A 15 h à l’abribus. On descend en ville. Pas de portable pour s’enquérir d’un retard. Années 90. Autre époque. Les cassettes qu’on rembobine avec un crayon. Les tubes à la radio enregistrés sur les bandes. J’ai pas les débuts, le temps d’appuyer sur les deux boutons simultanément. La valisette pour ranger les cassettes, les écouteurs du walkman, deux coussins de mousse qui font une tête de poke. Et toutes ces piles alcalines…
Je dis abribus mais c’est juste un totem de plastique planté dans le goudron. Marie sera t-elle dans le bon car ? Ligne 3, depuis Les Couplets. Maud elle, est à l’heure. La bise. Il me faut un ticket. Chez la sorcière juste en face. La buraliste fait peur derrière son comptoir. Elle vend aussi des cigarettes en chocolat. Ses dents sont noires ou tombées. Ca sent le tabac vieux et froid. Il fait sombre, je ne m’attarde pas. Mon poing se tend avec les francs. L’appoint tout juste, extrait pièce par pièce un peu plus tôt du porte-monnaie maternel.

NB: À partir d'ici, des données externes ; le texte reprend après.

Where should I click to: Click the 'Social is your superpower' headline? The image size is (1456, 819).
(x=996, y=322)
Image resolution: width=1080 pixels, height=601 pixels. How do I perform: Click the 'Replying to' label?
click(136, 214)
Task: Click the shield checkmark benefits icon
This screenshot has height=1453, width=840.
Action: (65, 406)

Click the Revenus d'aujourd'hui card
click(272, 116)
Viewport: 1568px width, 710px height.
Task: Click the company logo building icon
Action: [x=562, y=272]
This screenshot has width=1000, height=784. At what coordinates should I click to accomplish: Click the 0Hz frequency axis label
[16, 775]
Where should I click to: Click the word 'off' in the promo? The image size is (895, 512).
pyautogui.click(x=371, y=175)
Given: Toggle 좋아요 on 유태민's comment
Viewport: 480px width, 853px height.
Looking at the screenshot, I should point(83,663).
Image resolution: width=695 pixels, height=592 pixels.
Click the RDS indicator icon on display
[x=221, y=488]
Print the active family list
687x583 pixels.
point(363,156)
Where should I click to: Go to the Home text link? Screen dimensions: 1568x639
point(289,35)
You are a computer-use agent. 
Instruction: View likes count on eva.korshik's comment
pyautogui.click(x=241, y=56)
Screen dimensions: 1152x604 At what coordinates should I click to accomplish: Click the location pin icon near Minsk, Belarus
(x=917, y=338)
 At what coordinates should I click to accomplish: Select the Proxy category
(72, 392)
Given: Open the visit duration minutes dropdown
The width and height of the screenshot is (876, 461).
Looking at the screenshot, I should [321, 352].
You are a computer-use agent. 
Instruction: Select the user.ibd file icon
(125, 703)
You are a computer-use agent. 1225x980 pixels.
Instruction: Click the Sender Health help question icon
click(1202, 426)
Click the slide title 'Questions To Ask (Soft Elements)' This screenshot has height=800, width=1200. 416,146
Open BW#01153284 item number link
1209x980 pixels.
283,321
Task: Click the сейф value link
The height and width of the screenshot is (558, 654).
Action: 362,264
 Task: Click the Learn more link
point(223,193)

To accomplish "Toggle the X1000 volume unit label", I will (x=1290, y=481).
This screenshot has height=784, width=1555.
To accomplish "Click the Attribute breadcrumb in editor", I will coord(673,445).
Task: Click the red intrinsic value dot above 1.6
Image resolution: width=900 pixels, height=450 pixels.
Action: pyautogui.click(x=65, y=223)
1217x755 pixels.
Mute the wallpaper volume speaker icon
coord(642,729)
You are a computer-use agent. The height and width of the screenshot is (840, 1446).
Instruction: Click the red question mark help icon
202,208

On descend où ? A Chantier ? Ok mais on passe au Printemps. Les rayons s’étalent jusqu’à l’étage, grand magasin de province, Au bonheur des dames, Chez Ratti, j’aime déjà l’art déco. Maud s’extase sur des parfums. Fragrances de banane, de pêche ou de cerise. Je pulvérise la fraise à outrance sur Marie. Elle transpire la tarte aux fruits, nous en rions. Nous avons 14 ans et nous devenons amies…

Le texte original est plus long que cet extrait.